Being that putting down ideas on paper is an intriguing topic, it’s only natural that people make movies about the art of writing. In fact, many movies have been created that focus on this area of the arts. A lot of these bits of filmmaking reflect how writing is powerful enough to change somebody’s life. As a writer, I can definitely tell anyone who asks me that this is true. When I took up the craft of writing, which occurred at a very early age, it completely dominated and guided my life, not only helping me express myself so that others may relate, but also teaching me things about life itself that I would use in the future. This is the reason that two films on writing spoke to me on such a powerful level. The films I’m referring to are the film Capote and the film Freedom Writers. The two different ways these films deal with the way writing changes people struck me as vastly contrasting but equally believable.
The film Capote deals with the attempts of writer Truman Capote to create a book based on a group of killings that occurred in 1959 in Kansas. More importantly, though, it deals with how everything he had to go through to complete this book changed his writing career and his life. In the movie, Capote finds himself intrigued by an article on a duo of criminals who broke into the house of one Herbert W. Clutter and slaughtered him along with his whole family.
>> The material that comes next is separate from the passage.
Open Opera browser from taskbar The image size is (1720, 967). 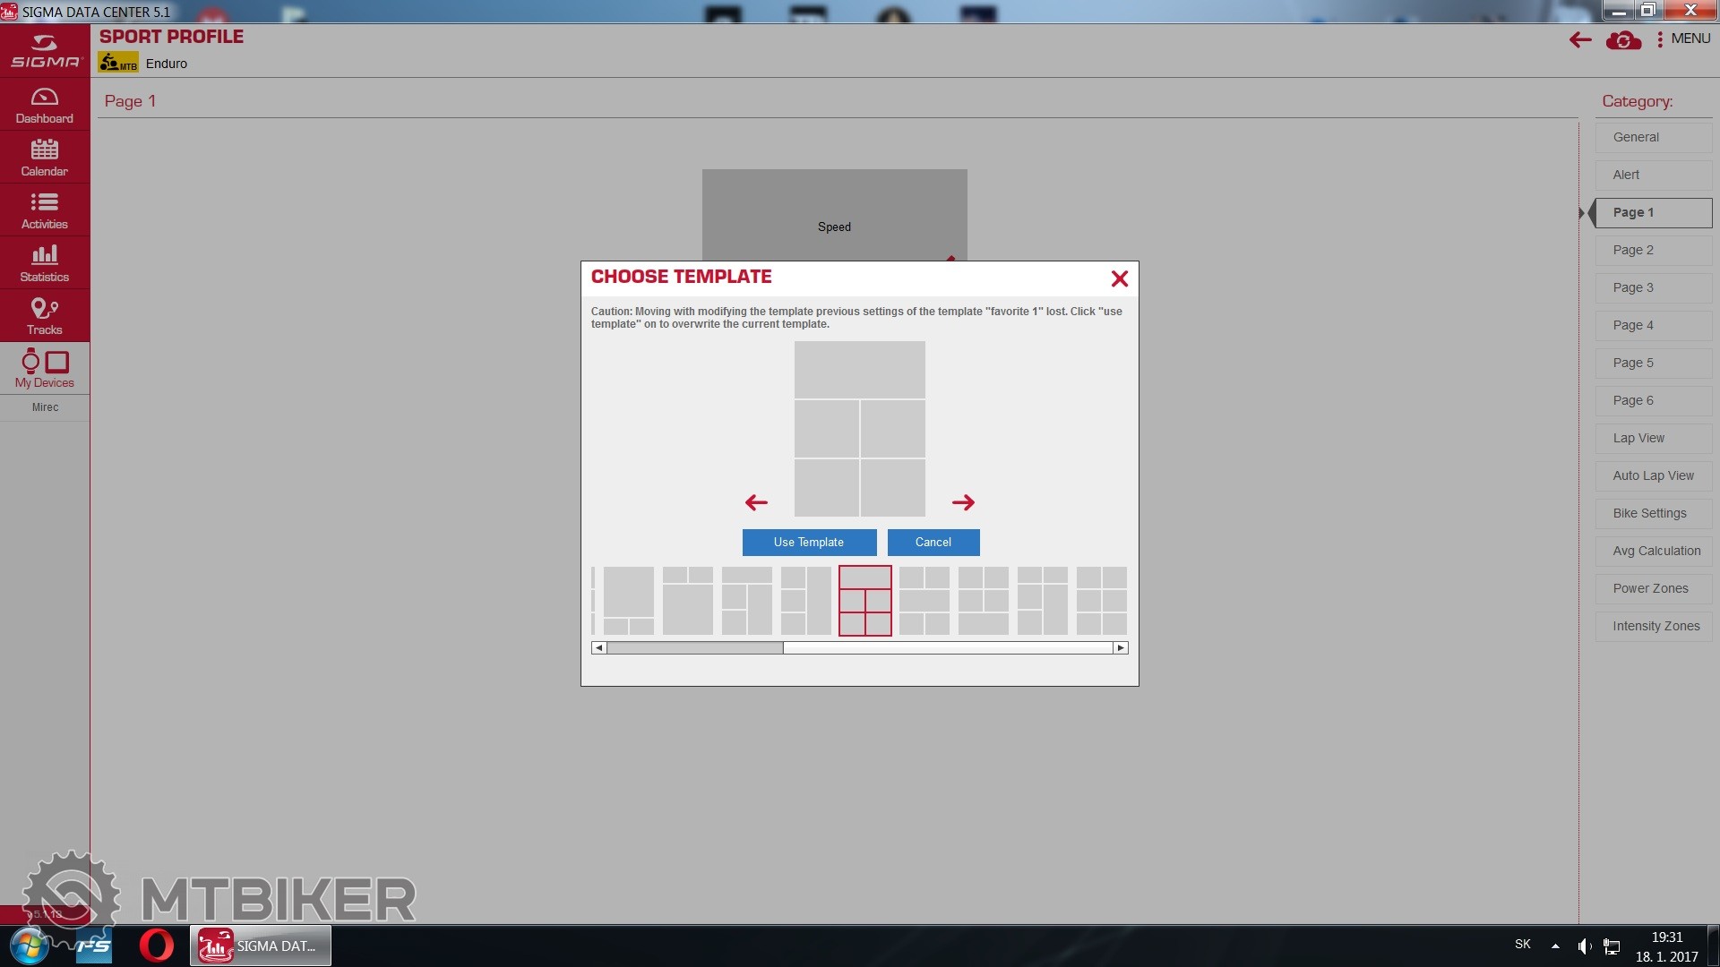point(157,946)
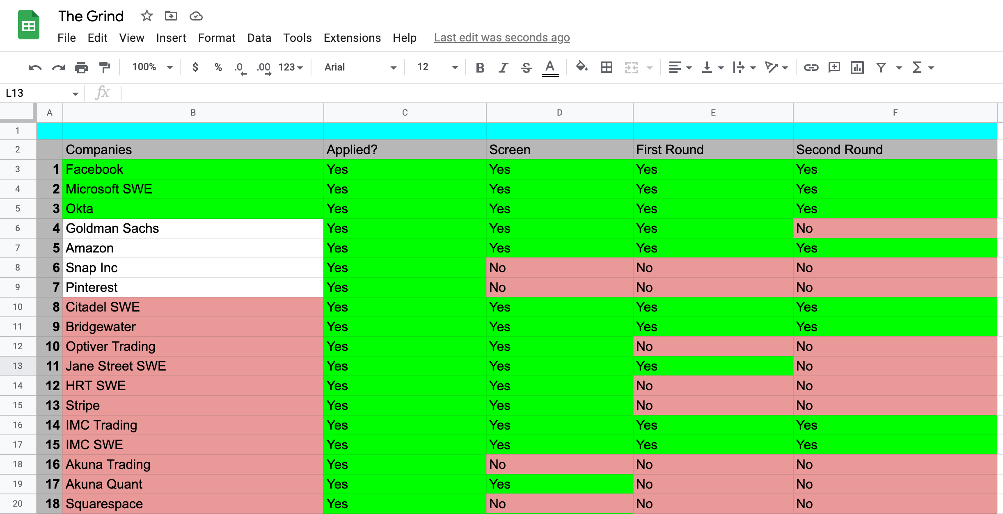Open the Format menu
Viewport: 1003px width, 514px height.
[x=216, y=38]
He travels to Kansas to interview those he could on the killings, all this in the hopes of writing an article for the New Yorker. Taking a fellow writer he made when basking in the triumph of his famous novella, Breakfast at Tiffany’s, along with him, Capote finds himself caught in the maze that is the mind of one of the killers and finds such an intricate puzzle of information that he decides the killings can’t be covered in an article, and instead decides to write a book.
He becomes so obsessed with his piece that he continues to pay for the criminals’ appeals in the hopes that they will tell him how the killings occurred, an event that happens to be the only bit of information they’ve held back. Finally, in a desperate attempt, Capote decides to stop paying for the appeals, this only after he poured years and years of effort into getting inside the mind of one of the killers, to the point of developing a sentimental relationship with him. In fear, they reveal the important information. This is when Capote realizes that, to have an end for his book he needs to let the actual end of the story play out. Now knowing what he must do, Capote lets the trial go on. The criminals are convicted to hang and Capote is forced to watch the men whom he owes his greatest work of fiction drop from the gallows. This event destroys Capote, who realizes he’s alienated those he loved in the quest to write his book. On top of this, the fact that he had to convene with these men, who were awaiting the grim reaper, while he got to walk out free every day deeply affected him. After the events, Capote was never the same again. He also never wrote anything of consequence after In Cold Blood was published.
This way of expressing how writing changes someone shows a vast difference from the way it was portrayed in Freedom Writers. In this film, a teacher from the middle-high class of society decides to teach Freshman and Sophomore English at a public school. The students belong to the lower classes and live during the time of the Rodney King riots. This coupled with lingering hate between races that has always been there causes the students at this school to form cliques based on their culture. Cliques that harbor a deep hate for each other. However, Erin Gruwell, their new teacher, tries to teach them about writing. After several failures, she decides, as a desperate attempt, to ask the students to keep journals. She tells them that they must write everyday, but that the decision to share their work lies with them. Slowly but surely, these students begin to spill their hearts onto the pages, and, with time, they share what they write in class. The viewer then begins to see that these students start making better choices in their lives, and eventually break the boundaries formed by racial and cultural hate. The movie covers the jumping over of several hurdles in the lives of each student as well as their teacher. Many of the outcomes of the choices these young people make in the face of these challenges are clearly linked to their writing.
One more mountain to climb is presented to both the characters and the viewers, as the students near the end of sophomore year. The curriculum says they must take another class with another teacher when they advance. In protest to this, the formerly aggressive students unite and urge their teacher to talk to the head of the school board. In one last attempt, Erin Gruwell meets with the woman in charge and makes a passionate plea. Upon reading the published works of Gruwell’s usually under achieving class, which consists of a short book titled “Freedom Writers,” the woman decides that the students will stay with Gruwell for both junior and senior years. Many of these students then go on to be the first in their economically handicapped families to earn college degrees, and some even follow Gruwell when she goes on to teach at college.
Watching both these movies opened my eyes to the various effects and outcomes of writing. As a writer myself, I appreciated the two different views since they present how writing can be used as a tool or a noose. In the first film, the author found symbolic death in his writing, since the shock of what he had to go through obliterated the amazing artist Truman Capote was, while in the second film, the authors found life in their writing, breaking the stereotypes of society and the expectations of almost everyone by using pen and paper to make a difference in their lives.